Court analyst: Courts should not allow the use of DNA tests in criminal cases. There exists considerable controversy among scientific experts about how reliable these tests are. Unless there is widespread agreement in the scientific community about how reliable a certain test is, it is unreasonable for the courts to allow evidence based on that test.

Summarize Argument
The court analyst concludes that courts should not allow DNA tests as evidence in criminal cases. The analyst supports this with the principle that if there isn’t widespread scientific agreement about how reliable a test is, then it is unreasonable to allow that test as evidence. And the reliability of DNA tests is controversial among scientists.

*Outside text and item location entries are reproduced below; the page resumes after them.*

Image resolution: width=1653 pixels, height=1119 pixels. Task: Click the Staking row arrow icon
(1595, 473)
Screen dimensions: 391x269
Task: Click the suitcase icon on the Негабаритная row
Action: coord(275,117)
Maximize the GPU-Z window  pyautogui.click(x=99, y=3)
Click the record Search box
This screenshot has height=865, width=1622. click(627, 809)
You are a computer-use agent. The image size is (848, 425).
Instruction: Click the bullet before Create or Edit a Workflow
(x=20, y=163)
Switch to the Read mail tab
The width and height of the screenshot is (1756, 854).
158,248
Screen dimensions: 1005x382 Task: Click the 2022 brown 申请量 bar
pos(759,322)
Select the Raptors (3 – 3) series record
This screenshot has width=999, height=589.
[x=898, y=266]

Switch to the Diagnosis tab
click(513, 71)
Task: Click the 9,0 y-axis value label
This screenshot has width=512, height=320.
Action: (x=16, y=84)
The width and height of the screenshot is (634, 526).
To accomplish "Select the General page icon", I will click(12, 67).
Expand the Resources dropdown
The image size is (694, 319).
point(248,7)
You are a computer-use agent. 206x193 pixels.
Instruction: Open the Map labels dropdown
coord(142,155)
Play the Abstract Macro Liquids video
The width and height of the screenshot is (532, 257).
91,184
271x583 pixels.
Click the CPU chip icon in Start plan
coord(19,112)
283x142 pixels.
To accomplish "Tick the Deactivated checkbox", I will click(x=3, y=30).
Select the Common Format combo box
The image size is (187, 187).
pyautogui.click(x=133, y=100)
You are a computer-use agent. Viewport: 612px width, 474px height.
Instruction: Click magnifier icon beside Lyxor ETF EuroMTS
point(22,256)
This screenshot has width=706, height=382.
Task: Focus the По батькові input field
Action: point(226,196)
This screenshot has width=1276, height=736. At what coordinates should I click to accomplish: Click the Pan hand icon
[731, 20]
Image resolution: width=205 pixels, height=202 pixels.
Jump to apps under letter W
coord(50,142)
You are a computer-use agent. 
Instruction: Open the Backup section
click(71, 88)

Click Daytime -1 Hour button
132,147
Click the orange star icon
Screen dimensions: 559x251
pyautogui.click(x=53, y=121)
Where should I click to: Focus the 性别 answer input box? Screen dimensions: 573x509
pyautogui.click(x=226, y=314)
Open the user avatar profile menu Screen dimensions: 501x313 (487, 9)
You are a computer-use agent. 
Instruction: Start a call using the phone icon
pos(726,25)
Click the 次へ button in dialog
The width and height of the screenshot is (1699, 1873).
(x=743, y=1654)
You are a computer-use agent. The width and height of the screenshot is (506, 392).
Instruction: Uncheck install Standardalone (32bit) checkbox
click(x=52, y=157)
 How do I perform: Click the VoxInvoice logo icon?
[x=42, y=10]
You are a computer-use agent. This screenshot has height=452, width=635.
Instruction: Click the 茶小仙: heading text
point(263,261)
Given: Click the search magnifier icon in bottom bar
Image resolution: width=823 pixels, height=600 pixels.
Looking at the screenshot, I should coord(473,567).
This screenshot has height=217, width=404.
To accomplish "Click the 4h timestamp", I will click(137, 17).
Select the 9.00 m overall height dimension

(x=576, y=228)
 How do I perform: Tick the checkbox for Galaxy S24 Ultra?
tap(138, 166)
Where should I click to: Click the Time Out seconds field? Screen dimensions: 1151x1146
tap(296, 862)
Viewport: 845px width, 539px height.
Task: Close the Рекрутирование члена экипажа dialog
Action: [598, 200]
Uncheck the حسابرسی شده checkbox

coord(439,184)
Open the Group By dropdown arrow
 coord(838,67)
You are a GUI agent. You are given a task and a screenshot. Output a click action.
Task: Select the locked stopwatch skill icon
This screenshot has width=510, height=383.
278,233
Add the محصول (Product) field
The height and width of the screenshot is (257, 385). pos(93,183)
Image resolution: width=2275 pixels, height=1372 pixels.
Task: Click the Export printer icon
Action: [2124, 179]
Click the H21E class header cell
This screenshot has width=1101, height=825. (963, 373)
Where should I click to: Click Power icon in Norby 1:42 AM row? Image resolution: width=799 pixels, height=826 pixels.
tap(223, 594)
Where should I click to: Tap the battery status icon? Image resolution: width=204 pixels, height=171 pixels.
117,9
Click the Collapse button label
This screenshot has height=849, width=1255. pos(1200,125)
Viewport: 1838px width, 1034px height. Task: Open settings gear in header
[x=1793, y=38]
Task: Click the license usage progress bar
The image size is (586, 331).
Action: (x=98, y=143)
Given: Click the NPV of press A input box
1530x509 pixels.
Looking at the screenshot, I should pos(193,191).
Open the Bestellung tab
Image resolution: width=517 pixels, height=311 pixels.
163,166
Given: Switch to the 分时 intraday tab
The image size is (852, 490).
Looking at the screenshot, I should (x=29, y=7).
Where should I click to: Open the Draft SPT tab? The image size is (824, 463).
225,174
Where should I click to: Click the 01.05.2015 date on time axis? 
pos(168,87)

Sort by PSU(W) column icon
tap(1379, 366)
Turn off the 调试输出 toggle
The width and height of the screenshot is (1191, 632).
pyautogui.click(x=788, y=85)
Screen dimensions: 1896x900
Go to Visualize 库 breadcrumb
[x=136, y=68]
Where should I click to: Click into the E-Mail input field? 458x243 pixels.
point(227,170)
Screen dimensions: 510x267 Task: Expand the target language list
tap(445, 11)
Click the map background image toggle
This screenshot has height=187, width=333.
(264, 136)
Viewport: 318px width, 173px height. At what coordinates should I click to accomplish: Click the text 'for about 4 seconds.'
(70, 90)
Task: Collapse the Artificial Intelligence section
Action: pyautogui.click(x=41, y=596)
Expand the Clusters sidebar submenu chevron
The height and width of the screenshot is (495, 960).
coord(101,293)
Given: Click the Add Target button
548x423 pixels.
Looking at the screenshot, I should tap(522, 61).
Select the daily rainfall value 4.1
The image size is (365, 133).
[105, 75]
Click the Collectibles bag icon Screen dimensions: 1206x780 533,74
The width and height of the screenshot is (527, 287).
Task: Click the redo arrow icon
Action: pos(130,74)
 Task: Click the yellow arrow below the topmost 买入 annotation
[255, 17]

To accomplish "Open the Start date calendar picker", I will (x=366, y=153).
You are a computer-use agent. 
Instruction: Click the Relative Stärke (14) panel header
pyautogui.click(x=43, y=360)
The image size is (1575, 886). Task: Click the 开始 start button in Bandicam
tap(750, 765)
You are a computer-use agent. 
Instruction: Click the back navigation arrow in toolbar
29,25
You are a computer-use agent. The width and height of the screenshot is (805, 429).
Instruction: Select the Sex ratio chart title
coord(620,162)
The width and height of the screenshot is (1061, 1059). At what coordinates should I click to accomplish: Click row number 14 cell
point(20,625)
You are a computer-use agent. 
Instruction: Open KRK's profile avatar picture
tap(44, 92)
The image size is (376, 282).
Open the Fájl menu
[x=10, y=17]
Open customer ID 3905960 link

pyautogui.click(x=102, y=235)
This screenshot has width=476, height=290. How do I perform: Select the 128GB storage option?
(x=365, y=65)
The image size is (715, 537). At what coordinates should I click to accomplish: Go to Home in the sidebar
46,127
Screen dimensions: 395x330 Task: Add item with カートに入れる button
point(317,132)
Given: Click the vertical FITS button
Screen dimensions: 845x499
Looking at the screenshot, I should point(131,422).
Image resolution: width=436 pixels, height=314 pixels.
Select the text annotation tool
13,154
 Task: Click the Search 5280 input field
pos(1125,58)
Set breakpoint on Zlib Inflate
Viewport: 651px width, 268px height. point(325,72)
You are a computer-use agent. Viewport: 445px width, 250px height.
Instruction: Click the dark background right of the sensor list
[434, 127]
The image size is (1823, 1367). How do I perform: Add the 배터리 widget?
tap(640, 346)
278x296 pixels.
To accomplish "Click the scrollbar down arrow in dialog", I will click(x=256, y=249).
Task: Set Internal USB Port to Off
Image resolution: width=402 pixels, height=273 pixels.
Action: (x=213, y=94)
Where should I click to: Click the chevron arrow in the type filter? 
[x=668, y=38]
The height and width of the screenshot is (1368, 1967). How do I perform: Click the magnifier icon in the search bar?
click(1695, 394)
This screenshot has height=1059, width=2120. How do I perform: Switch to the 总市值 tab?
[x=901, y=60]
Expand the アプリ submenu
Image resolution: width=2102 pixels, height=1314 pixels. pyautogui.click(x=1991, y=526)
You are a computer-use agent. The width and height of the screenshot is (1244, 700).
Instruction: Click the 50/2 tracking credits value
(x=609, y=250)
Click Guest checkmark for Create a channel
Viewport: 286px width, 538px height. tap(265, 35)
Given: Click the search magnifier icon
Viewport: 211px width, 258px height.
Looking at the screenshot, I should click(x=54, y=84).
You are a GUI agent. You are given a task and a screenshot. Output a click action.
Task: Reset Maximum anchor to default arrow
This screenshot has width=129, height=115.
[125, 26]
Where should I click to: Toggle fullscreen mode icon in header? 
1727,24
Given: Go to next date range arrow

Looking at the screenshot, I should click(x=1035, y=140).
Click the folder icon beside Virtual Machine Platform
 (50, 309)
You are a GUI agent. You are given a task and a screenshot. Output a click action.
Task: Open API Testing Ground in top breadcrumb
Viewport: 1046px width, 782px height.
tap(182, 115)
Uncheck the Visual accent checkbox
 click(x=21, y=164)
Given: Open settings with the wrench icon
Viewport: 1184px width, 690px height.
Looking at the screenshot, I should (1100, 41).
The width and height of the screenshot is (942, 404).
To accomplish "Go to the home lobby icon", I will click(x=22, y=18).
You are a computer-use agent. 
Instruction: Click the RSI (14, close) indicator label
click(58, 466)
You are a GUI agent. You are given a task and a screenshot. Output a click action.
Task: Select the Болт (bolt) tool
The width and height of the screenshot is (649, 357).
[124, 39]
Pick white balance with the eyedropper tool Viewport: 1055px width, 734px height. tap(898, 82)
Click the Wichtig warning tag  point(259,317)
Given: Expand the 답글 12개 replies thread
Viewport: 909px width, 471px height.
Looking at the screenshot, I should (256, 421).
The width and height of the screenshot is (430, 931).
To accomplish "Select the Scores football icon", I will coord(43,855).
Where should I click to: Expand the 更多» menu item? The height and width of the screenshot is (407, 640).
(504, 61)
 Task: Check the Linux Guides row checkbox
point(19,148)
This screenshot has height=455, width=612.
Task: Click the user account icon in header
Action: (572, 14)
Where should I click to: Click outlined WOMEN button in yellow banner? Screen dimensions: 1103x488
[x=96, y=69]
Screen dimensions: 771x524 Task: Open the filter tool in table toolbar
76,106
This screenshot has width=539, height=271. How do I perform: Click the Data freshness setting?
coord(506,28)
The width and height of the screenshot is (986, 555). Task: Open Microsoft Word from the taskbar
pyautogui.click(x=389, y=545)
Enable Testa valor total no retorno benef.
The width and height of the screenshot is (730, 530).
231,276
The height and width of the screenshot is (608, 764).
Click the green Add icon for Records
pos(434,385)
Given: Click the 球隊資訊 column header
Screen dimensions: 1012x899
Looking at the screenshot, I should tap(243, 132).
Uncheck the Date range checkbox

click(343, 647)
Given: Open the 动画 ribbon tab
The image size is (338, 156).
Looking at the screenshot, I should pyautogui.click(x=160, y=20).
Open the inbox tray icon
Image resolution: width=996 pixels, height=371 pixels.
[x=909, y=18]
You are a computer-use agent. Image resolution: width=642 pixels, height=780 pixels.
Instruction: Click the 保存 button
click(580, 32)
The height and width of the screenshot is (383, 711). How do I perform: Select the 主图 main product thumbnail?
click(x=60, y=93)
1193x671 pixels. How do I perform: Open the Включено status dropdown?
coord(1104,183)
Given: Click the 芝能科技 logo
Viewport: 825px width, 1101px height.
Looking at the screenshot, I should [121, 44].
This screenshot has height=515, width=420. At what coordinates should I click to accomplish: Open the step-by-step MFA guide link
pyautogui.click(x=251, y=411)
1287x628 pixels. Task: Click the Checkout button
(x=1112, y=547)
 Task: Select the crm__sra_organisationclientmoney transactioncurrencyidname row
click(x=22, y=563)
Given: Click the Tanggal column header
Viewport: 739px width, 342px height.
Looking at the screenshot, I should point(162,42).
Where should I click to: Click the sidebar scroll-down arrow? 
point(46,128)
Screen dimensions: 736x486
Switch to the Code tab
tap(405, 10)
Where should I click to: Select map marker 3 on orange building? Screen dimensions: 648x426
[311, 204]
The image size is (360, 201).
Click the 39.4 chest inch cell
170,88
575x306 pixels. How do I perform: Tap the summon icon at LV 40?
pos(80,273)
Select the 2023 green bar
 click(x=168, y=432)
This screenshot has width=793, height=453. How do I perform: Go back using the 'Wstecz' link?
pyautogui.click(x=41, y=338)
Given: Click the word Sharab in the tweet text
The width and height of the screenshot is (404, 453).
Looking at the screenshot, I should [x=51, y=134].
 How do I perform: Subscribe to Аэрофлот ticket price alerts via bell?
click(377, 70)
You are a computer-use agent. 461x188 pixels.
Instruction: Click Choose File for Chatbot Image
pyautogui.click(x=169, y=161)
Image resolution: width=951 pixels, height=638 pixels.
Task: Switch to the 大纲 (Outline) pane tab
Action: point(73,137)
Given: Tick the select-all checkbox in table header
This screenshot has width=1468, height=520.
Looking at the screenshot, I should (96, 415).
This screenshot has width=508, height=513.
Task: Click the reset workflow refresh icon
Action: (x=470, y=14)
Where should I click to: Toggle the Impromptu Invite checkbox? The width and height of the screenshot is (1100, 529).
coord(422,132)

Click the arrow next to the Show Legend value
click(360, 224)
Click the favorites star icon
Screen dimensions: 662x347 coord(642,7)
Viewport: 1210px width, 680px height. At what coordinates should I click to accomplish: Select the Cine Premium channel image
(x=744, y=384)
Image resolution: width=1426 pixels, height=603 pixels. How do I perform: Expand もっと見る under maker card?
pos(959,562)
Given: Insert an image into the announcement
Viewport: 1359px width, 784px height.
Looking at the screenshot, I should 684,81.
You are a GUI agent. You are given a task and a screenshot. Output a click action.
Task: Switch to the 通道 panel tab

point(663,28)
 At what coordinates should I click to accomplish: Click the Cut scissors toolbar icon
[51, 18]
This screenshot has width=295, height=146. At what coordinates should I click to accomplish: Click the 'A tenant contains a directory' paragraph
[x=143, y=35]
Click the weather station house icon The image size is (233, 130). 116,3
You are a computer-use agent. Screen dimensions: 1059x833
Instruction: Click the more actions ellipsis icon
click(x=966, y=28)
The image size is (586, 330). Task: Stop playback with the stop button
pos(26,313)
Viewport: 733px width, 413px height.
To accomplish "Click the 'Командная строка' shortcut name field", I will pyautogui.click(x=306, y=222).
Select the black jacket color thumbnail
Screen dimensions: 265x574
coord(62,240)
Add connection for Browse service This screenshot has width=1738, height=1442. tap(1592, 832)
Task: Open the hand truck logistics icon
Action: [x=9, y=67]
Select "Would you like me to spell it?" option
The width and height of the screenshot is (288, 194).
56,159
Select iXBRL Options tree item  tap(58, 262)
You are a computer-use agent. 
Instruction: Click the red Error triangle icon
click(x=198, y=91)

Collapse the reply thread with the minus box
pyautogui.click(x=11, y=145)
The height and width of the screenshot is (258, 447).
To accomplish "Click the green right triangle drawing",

Identify and Describe Flaw
The analyst poses a rule for when courts should allow certain evidence, and then claims that DNA tests fail this rule due to controversy about their reliability. This assumes that any controversy about a test’s reliability is incompatible with widespread agreement about that test’s reliability. However, it’s possible that there is a widespread agreement that DNA tests are reliable at least to a certain threshold, despite controversy about their exact reliability past that point.

A
courts have the authority to admit or exclude any evidence irrespective of what experts have to say about its reliability
The fact that courts have the authority to admit or exclude evidence is irrelevant to an argument about whether or not they should admit certain evidence.
B
the standard against which evidence in a criminal case is measured should not be absolute certainty
The analyst never claims nor implies that the standard of evidence in a criminal case should be absolute certainty. The analyst’s proposed standard for scientific tests is “widespread agreement in the scientific community.”
C
experts may agree that the tests are highly reliable while disagreeing about exactly how reliable they are
The analyst assumes that because DNA tests’ reliability is controversial, that must mean there’s no widespread agreement. But if there’s agreement that they are very reliable, and controversy only about the exact reliability, that assumption no longer makes sense.
D
data should not be admitted as evidence in a court of law without scientific witnesses having agreed about how reliable they are
The use of scientific witnesses is irrelevant to this argument, which focuses on the opinions of the general scientific community as a standard.
E
there are also controversies about reliability of evidence in noncriminal cases
Whether or not evidence can be controversial in noncriminal cases is irrelevant to whether DNA tests meet the analyst’s proposed standard for criminal cases.